Like the first two of Shamil and Kavi Thakrar’s London restaurants, the third Dishoom pays homage to the Irani cafes that sprung up around Bombay – now Mumbai – during the first half of the 20th century.

The Thakrars modelled the new restaurant on a “godown” – or warehouse – they imagined behind the Indian city’s Victoria station. In their story, an Irani immigrant set up an makeshift stall there in the 1920s that grew into a popular cafe during the period of the Indian Independence Movement.

The aim was to recreate the atmosphere of that narrative in a section of warehouse behind Central Saint Martins art college, and to continue the legacy of the handful of these cafes that remain in Mumbai.

With the help of interiors studio Macaulay Sinclair, the cavernous space was broken up into a series of levels that create over 830 square metres of serving and dining space, for up to 250 covers.

“We looked at the space and thought about how we could break it up architecturally to make it more homely,” Shamil Thakrar told Dezeen.

The building’s original brickwork was retained where possible, while other walls that were previously painted white have been treated to look distressed.

A steel mezzanine was added to create more floor area, maintaining the sense of height and views of the pitched roof from the entrance, but also adding more intimate dining areas.

The new horizontal steelwork bridging the old structure and the new platform carries the services and provides the framework for suspended lights.

This upper level houses the open kitchen and a small amount of seating, with monochrome furniture matching the floor tiles.

Other original tile patterns taken from references in Mumbai are laid across the entrance level, where a book kiosk from the city’s main rail terminus has been replicated and used to form a juice bar.

“To someone who grew up in Bombay, this would look weirdly familiar,” said Thakrar. “There’s an enormous amount of detail here.”

Slogans and posters relating to the independence movement are written across the walls, accompanied by a collection of the Thakrars’ black-and-white family photos.

The owners and the designers embarked on two trips to India to find inspiration and to source over 100 antiques to furnish the space with.

Items they brought back include a porcelain wash basin, room dividers and a pair of scales, which are carefully placed around the space.
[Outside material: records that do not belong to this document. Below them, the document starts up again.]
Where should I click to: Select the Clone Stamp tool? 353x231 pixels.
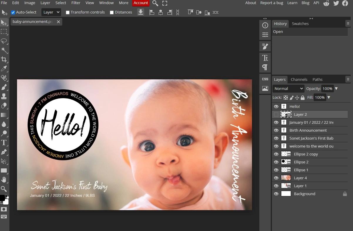coord(4,96)
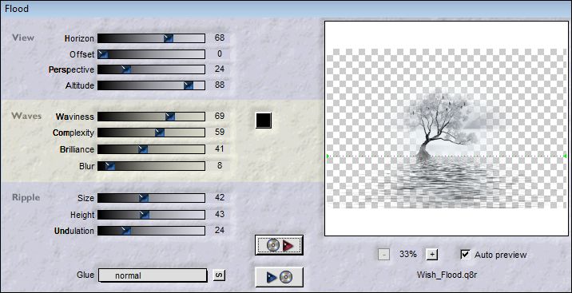Screen dimensions: 572x293
Task: Click the Undulation slider handle
Action: [x=126, y=231]
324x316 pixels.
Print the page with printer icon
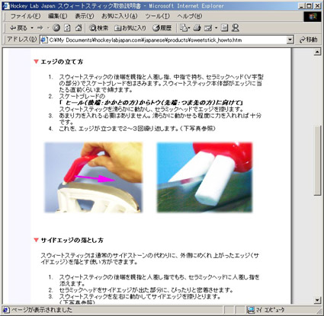[x=197, y=28]
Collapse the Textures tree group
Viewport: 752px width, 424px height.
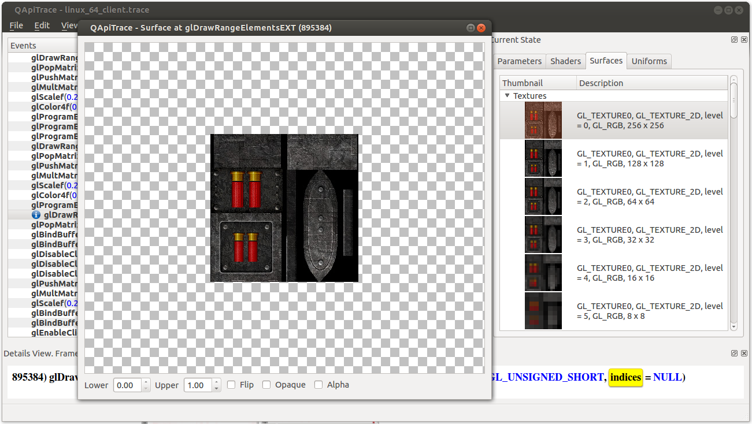pos(507,96)
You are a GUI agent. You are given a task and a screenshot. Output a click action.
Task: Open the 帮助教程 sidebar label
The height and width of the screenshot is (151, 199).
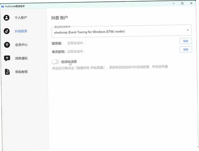[22, 72]
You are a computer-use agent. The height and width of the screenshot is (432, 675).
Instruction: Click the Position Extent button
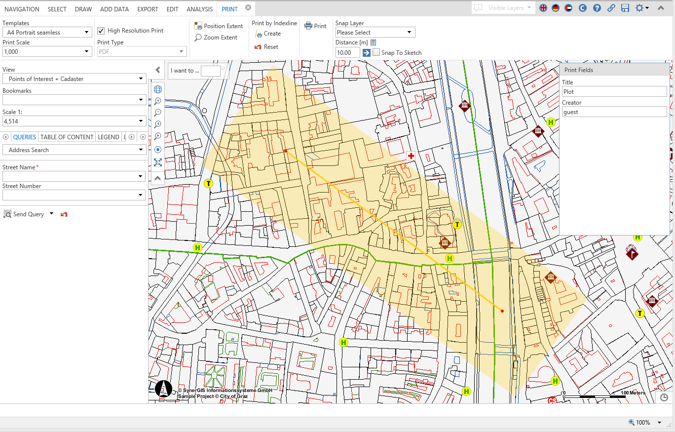coord(219,26)
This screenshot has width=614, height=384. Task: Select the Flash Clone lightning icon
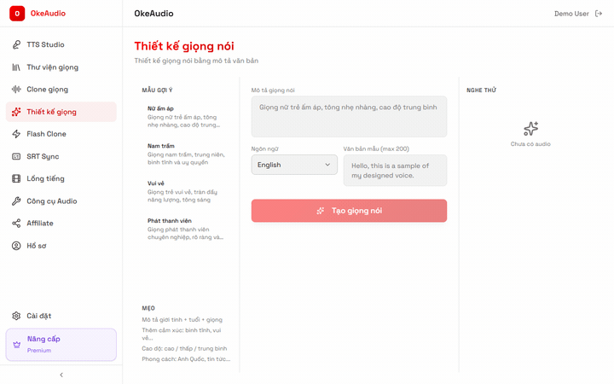(16, 134)
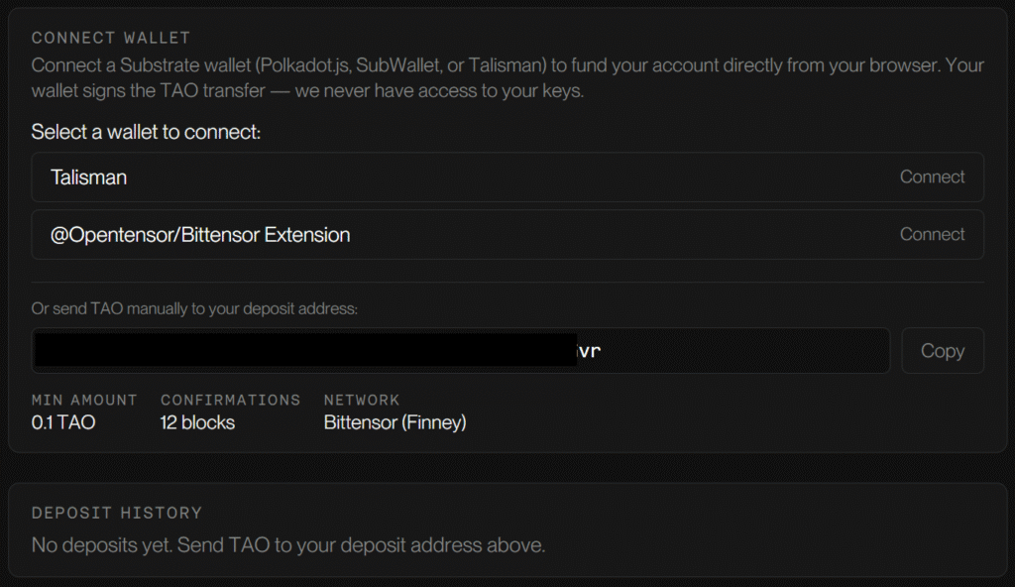Click the NETWORK label
The height and width of the screenshot is (587, 1015).
tap(362, 400)
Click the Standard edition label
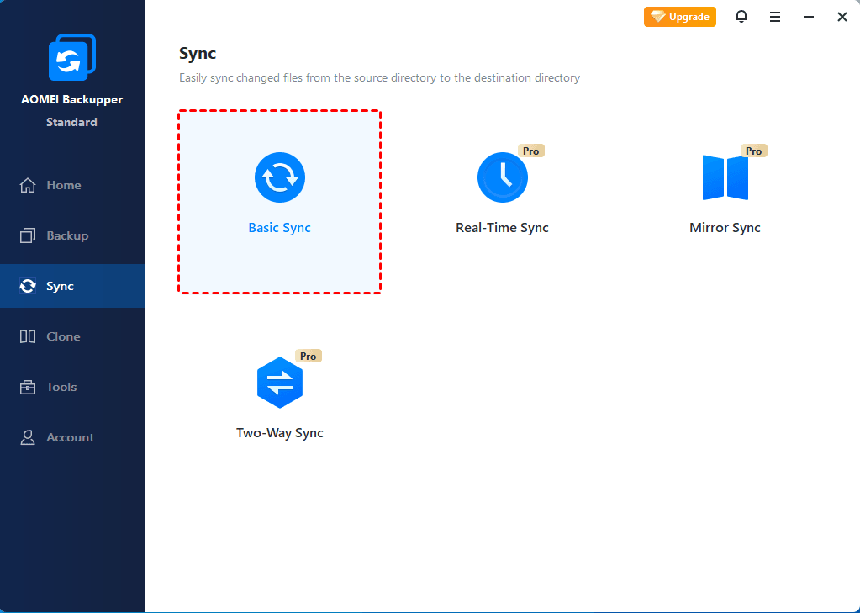Screen dimensions: 860x613 point(71,122)
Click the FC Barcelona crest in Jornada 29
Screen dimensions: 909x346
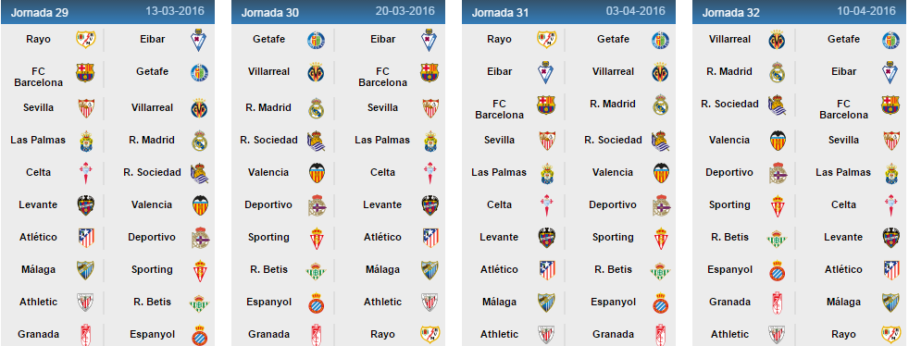[x=85, y=72]
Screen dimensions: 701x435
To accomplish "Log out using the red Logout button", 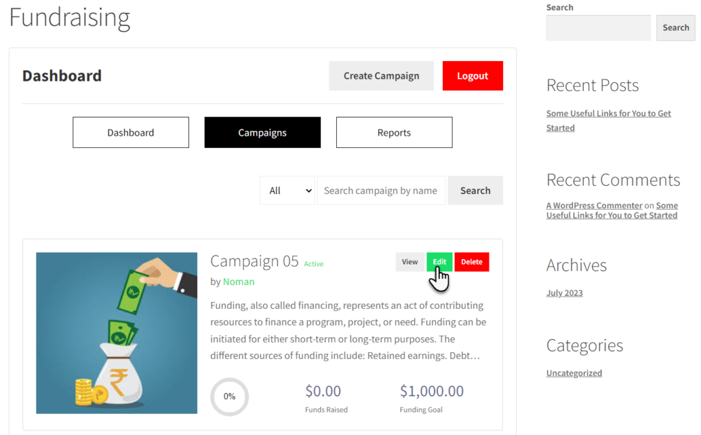I will [472, 75].
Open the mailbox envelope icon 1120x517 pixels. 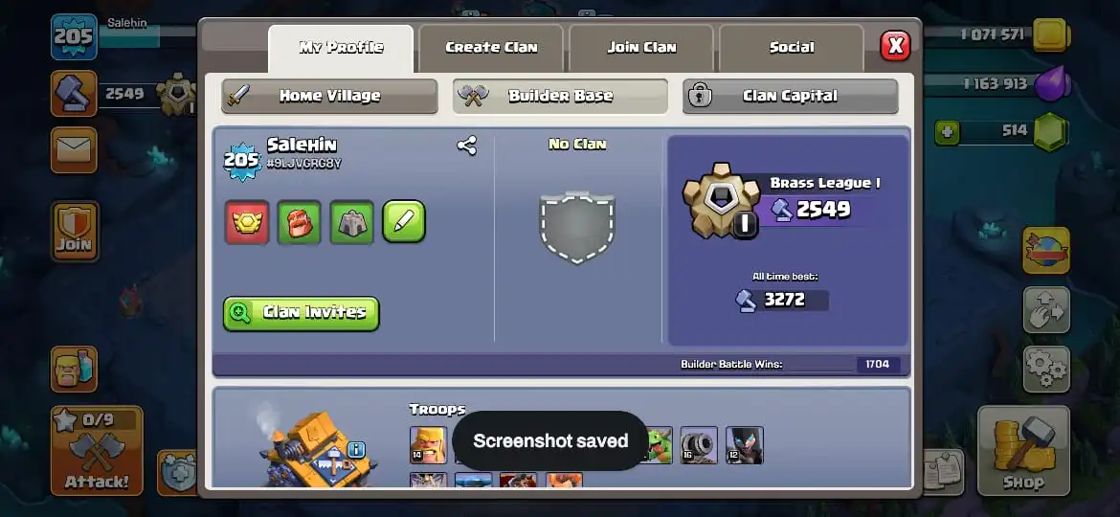(74, 150)
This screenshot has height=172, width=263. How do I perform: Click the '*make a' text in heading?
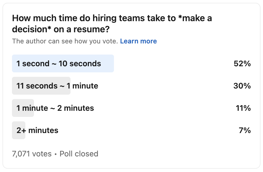(195, 18)
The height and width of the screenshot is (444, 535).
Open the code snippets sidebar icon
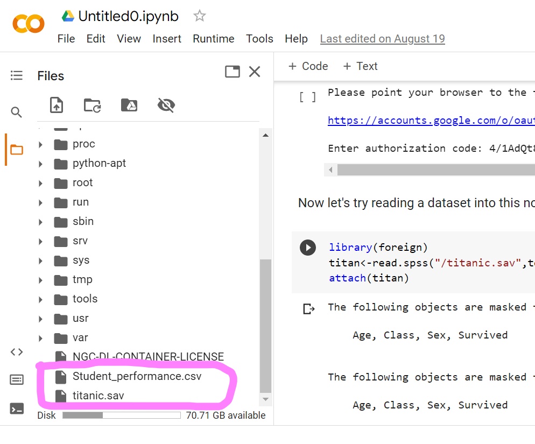17,352
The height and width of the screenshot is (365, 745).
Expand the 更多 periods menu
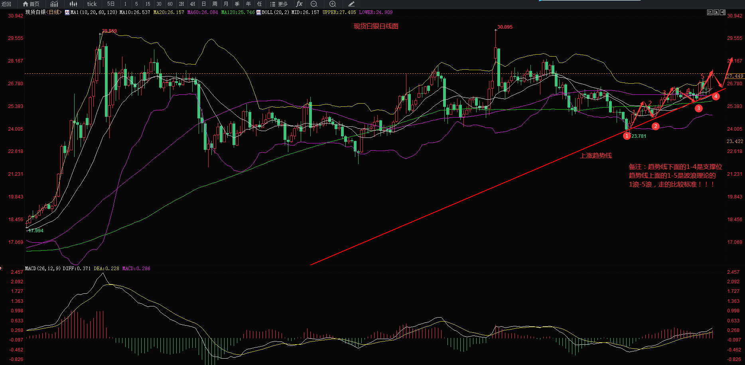[279, 4]

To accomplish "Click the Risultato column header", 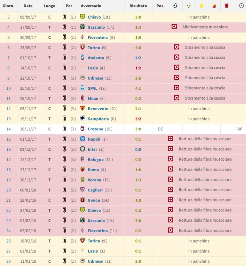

A replica of the clock that hangs in Victoria station is suspended above the staircase.

On the raised podium beneath the balcony, some of the restaurant chairs are made from repurposed second-class railway seats. Other furniture pieces hark back to Bombay’s Art Deco heritage. “Bombay is the second most Deco city in the world after Miami,” explained Thakrar.

Towards the back of the building, a double-height dining area for larger parties features an oval-shaped table surrounded by photographs depicting key moments in India’s move away from British control.

This area is accessed by a corridor that wraps around the edge of the building, overlooking the floor below.

The basement, which formerly housed the building’s stables, is now a bar called the Permit Room – a reference to the permit required to purchase and consume alcohol in Bombay.

Dark wooden furniture sits on the original cobbles, providing space for up to 92 drinkers to sample the selection of Bombay-influenced cocktails.

Photography is by John Carey.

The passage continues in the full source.